Book 77) Erich Maria Remarque — All Quiet On The Western Front

Logged with notes on November 14, Remembrance Sunday

Book 78) Sam Storyteller — Your Face Is Turned (re-read)

Logged on November 14, previously reviewed on 12 April

Book 79) Georgette Heyer – No Wind of Blame

Logged with brief notes on 21 November.

Book 80) Joseph Green – The Loafers of Refuge

Battery on my Palm died and took my notes with it. A study of the settlement of a pastoral world, and the interaction between settlers from Earth and the humanoid natives. The natives are low tech, but have psi powers — which can be taught to humans who are willing to take the trouble to learn. It’s an interesting and mostly thoughtful read, but has some strange blind spots.

Book 81) Sharyn McCrumb – Zombies of the Gene Pool

Mystery set amongst science fiction fandom, and a sequel to Bimbos of the Death Sun, although you don’t need to have read the latter first. The mystery isn’t too bad, but McCrumb’s attitude to fandom makes me wonder who ran over her puppy. Yes, the sort of people she’s talking about did and do exist (I’ve met some of them), but she’s presenting the extreme as the norm. I also prefer mysteries where in theory at least you could work out the answer from clues along the way, and I’m not convinced that this one works on that level.

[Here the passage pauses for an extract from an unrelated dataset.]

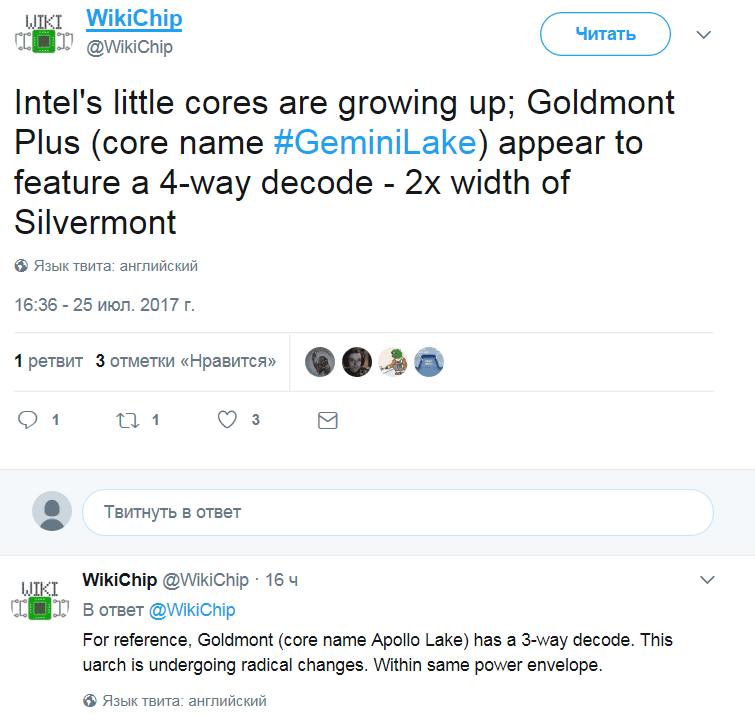Click the globe icon beside tweet language
755x719 pixels.
pyautogui.click(x=21, y=267)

Book 82) Laurie R King — The Beekeeper’s Apprentice

First of a series of Sherlock Holmes pastiches, in which a young Edwardian woman by the name of Mary Russell literally trips over a man studying bees on the Sussex downs, recognises him as the retired detective, Sherlock Holmes, and contrives to get taken on as his apprentice, largely by virtue of being just as observant as and even less well socialised than Holmes.

Yes, it’s just as much of an author wish-fulfillment fantasy ala Mary-Sue as it sounds, at least for the first few chapters. I kept reading anyway, on the grounds that if it was that much of a Mary-Sue all the way through it probably wouldn’t have been a commercial success. Fortunately it does improve. Fortunately, because there were four of the series in The Works that day, and having bought the lot on a whim I’d have been most disappointed if they’d turned out to be too annoying to read more than one. I think part of the problem is that it’s first person POV from a POV that is *supposed* to be like an adolescent and particularly irritating version of Holmes, which can grate very badly when what your subconscious expects is Doctor Watson’s narrative voice. Taking that into account, at its best this book works well as a Holmes pastiche.


And I started reading an ebook of a Jeeves and Wooster collection (Cybook isn’t to hand to check the title) when I was sitting on a train last week and couldn’t find what I was supposed to be reading next, which is something from the LibraryThing Early Reviewers programme. Bus book this week is Val McDermid’s The Grave Tattoo, which I’m unlikely to finish this week as it’s a long one.

I’m not going to break 100 books this year unless there’s an outbreak of reading over Christmas, but it’ll be closer to 100 than to 50.